START PASSAGE SHOWN

Arctic Monkeys – ‘Tranquility Base Hotel & Casino’

Well, those lads surely have grown up. The iconic indie heroes step up their game and deliver their boldest LP so far.

The first and most important news the long awaited sixth Arctic Monkeys record Tranquility Base Hotel And Casino delivers is that the Arctic Monkeys we have known are finally dead. Alex Turner & Co. put off their dancing shoes in order to create a lounge sound that puts their previous Indie and their impressive stadium rock from 2013’s AM to the grave. What is impressive about TBHAC is the fact that it doesn’t as easily fit to genre boundaries as their previous records. What is left from AM is the love for big instrumentation. There are organs, cymbals and of course the Steinway piano Alex Turner has received from his manager for his birthday on which he started writing the songs for TBHAC. Besides the big instrumentation, there’s also the love for beautifully weird lyrics. In the first track One Point Perspective Alex Turner asks smoothly ‘Who you gonna call? The Martini Police’, in second track American Sports he wants us to ‘dance the apocalypse’. TBHAC might be the closest we’ll ever get to an Alex Turner solo record and the reason for that lies in its lyrical heaviness.

END PASSAGE SHOWN

● **AIM OF THE EXERCISE**:
Answer these about the review of Tranquility Base Hotel & Casino:
1. Which Arctic Monkeys record, counting in order, is this one?
2. Who gave Alex Turner the Steinway piano he began writing the songs on?
3. In which track does he want listeners to "dance the apocalypse"?

START RECORDED INFORMATION

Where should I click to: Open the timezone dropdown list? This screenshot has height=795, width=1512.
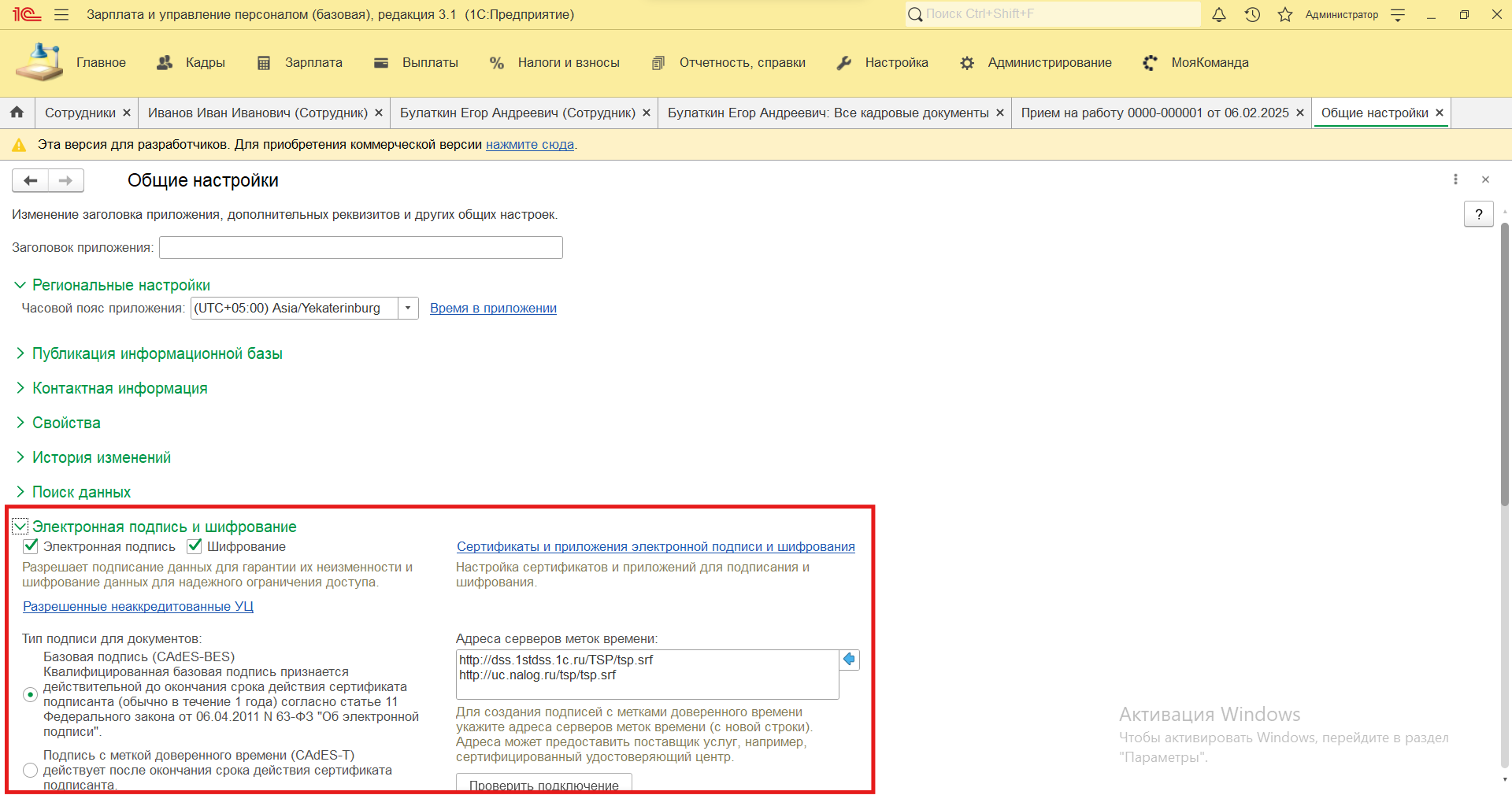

END RECORDED INFORMATION
START RECORDED INFORMATION

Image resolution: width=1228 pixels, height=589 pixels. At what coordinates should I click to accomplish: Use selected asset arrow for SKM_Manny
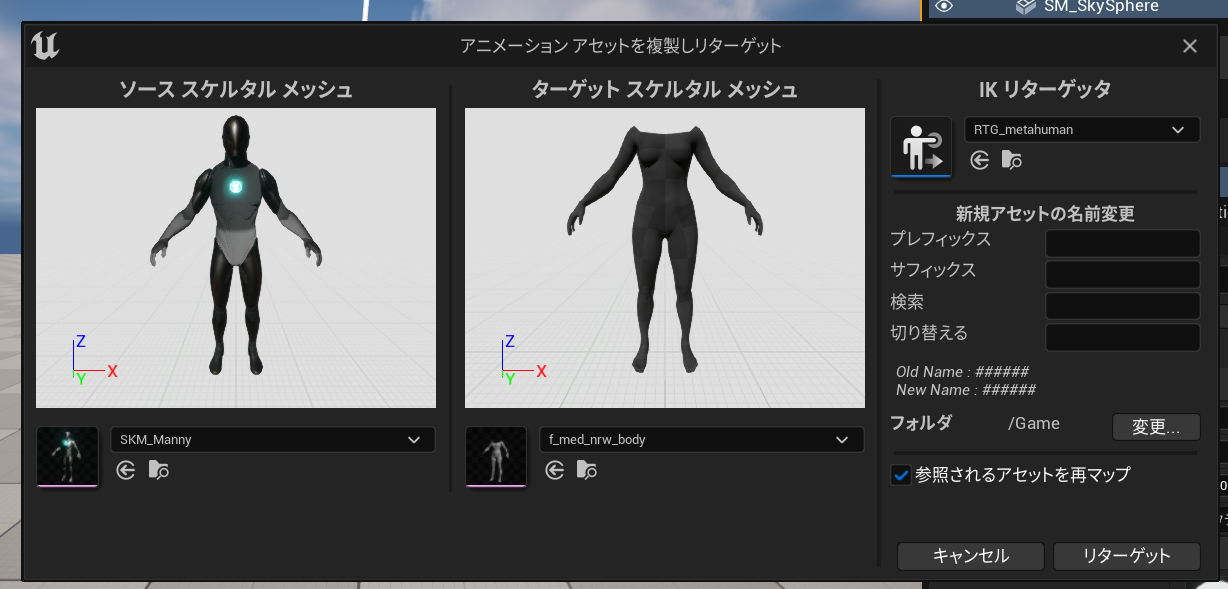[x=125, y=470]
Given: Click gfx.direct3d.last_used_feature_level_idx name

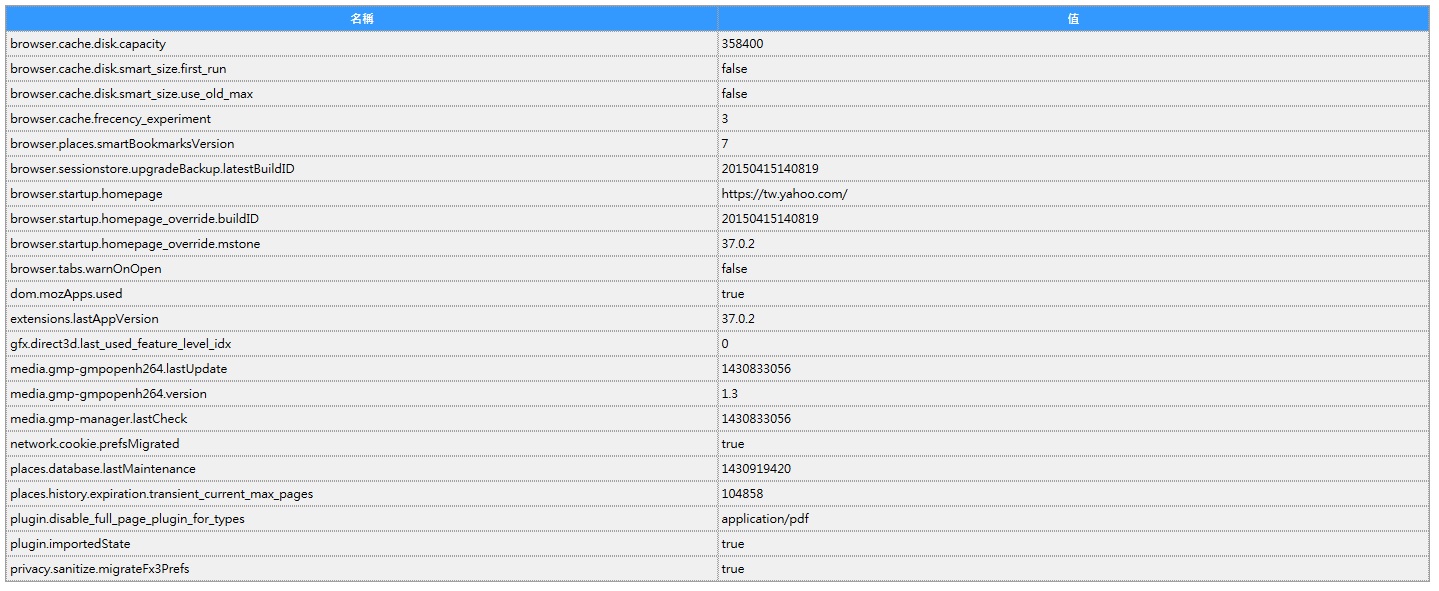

END RECORDED INFORMATION

● **THE ANSWER**:
1. The sixth.
2. His manager, for his birthday.
3. American Sports, the second track.